Sunday, January 29, 2023

The Albion Country Band - I Was A Young Man


 #The Albion Country Band #Ashley Hutchings #Martin Carthy #John Kirkpatrick #British folk #folk rock #British folk rock #1970s #ex-Fairport Convention

The tangled vine that is the family tree of English folk-rock music has several long stems that wind through it, touching many other stems and branching wildly. One of these is Ashley Hutchings. As Ashley “Tyger” Hutchings, he was a founding member of Fairport Convention. Throughout his long career, he founded or influenced so many other bands and musicians that his status as a folk icon cannot be questioned. His insistence on exploring the pre-industrial folk music of England over more rock-based musical styles may have led to musical partings, as seen with Fairport Convention and Steeleye Span, but this idealism is compelling. One of the bands Hutchings founded after leaving Fairport Convention (besides Steeleye Span) is The Albion Band.

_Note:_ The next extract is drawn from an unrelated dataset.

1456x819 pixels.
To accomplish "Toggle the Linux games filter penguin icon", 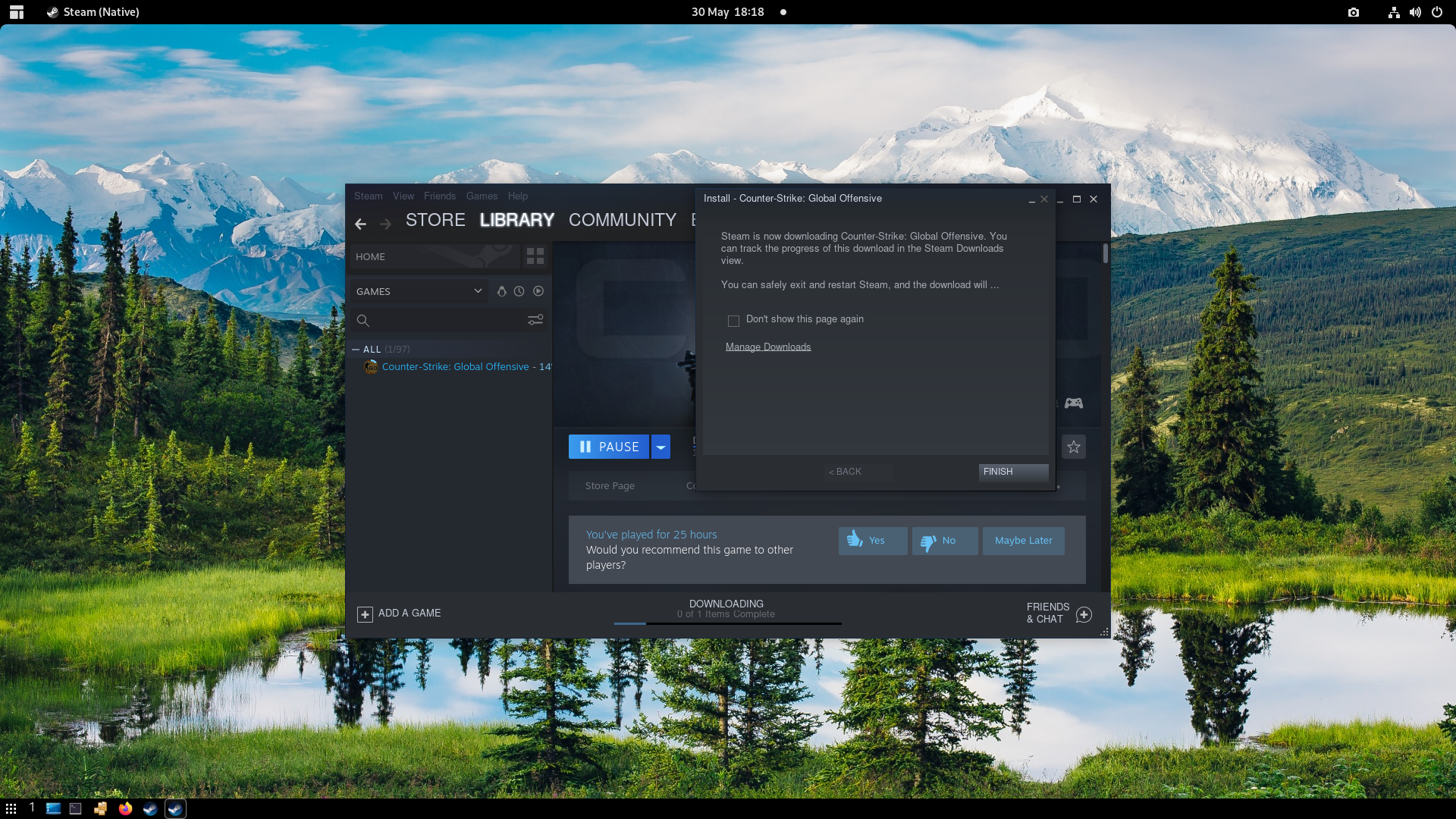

The Albion Band grew out of a large backing band that played on Shirley Collins’s No Roses album in 1971. The Albion Band’s lineups changed regularly, to say the least, even before the first recording as “The Albion Band.” Before the recording of their first album, the band included Richard and Linda Thompson, among others. An exhaustive history of the band in all its various incarnations, not to mention its some twenty album releases, would be of book-length.

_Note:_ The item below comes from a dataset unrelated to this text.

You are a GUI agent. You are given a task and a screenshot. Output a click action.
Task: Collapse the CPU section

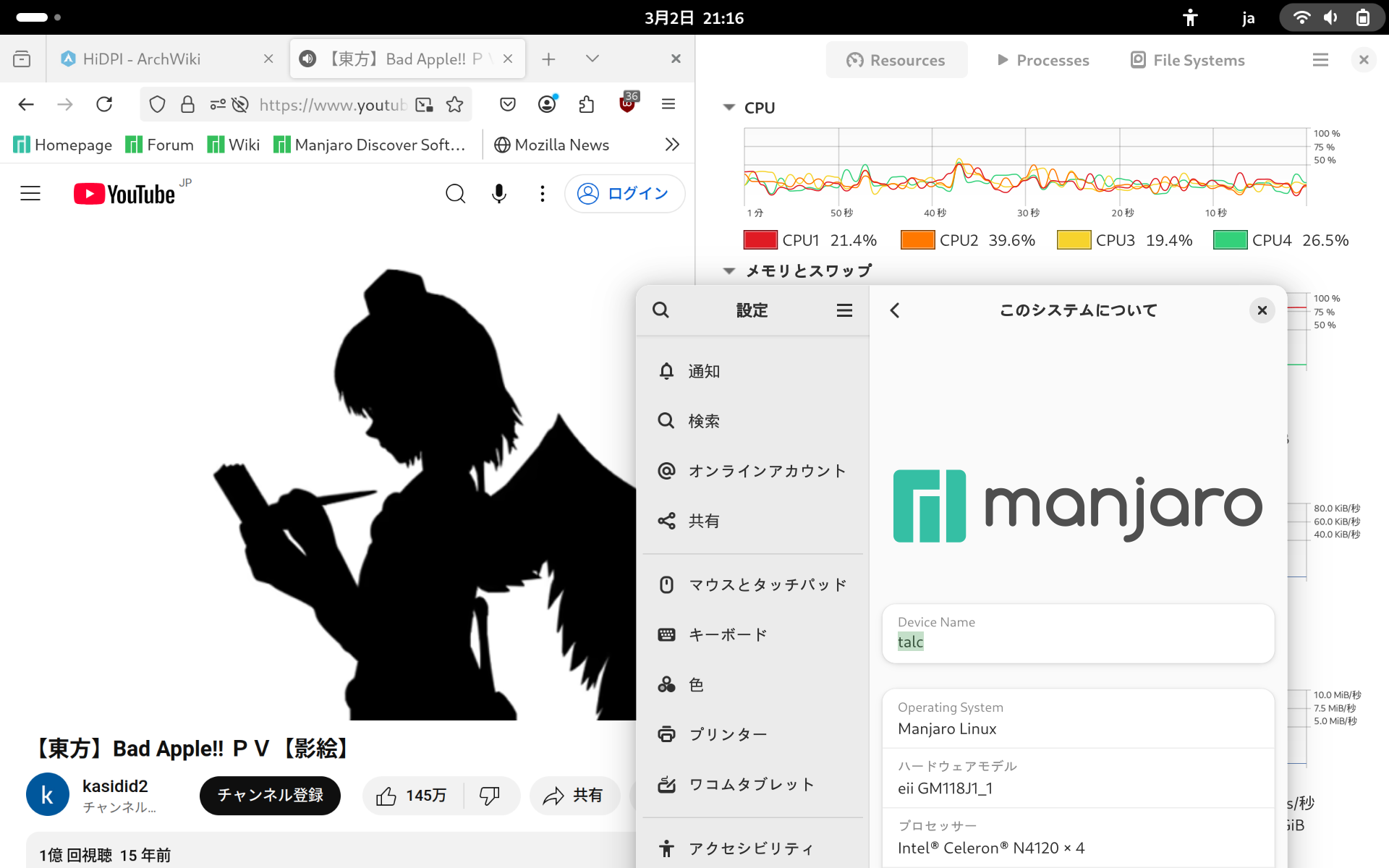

The Albion Band’s first album, Battle of the Field, recorded as The Albion Country Band, had Hutchings, Sue Harris, Martin Carthy, John Kirkpatrick, Simon Nicol, and Roger Swallow as the band’s lineup. Ex-Fairport drummer Dave Mattacks plays on a cut as well, and four sackbuts are used to great effect on “Gallant Poacher.” The album, recorded in 1973, was not released until 1976. The feeling of the music overall is unsurprisingly reminiscent of Fairport Convention, given the musicians involved. Shortly after recording the album, this Albion Band disbanded, and Hutchings is said to have considered leaving music behind. After a break, though, he formed the all-acoustic Etchingham Steam Band, and then in 1975, restarted a new Albion Band, calling this incarnation The Albion Dance Band. In the mid to late 1970s the band concentrated on earlier music and dance music, with John Tams, Philip Pickett, Dave Mattacks, and Ric Sanders, among others, in the lineup.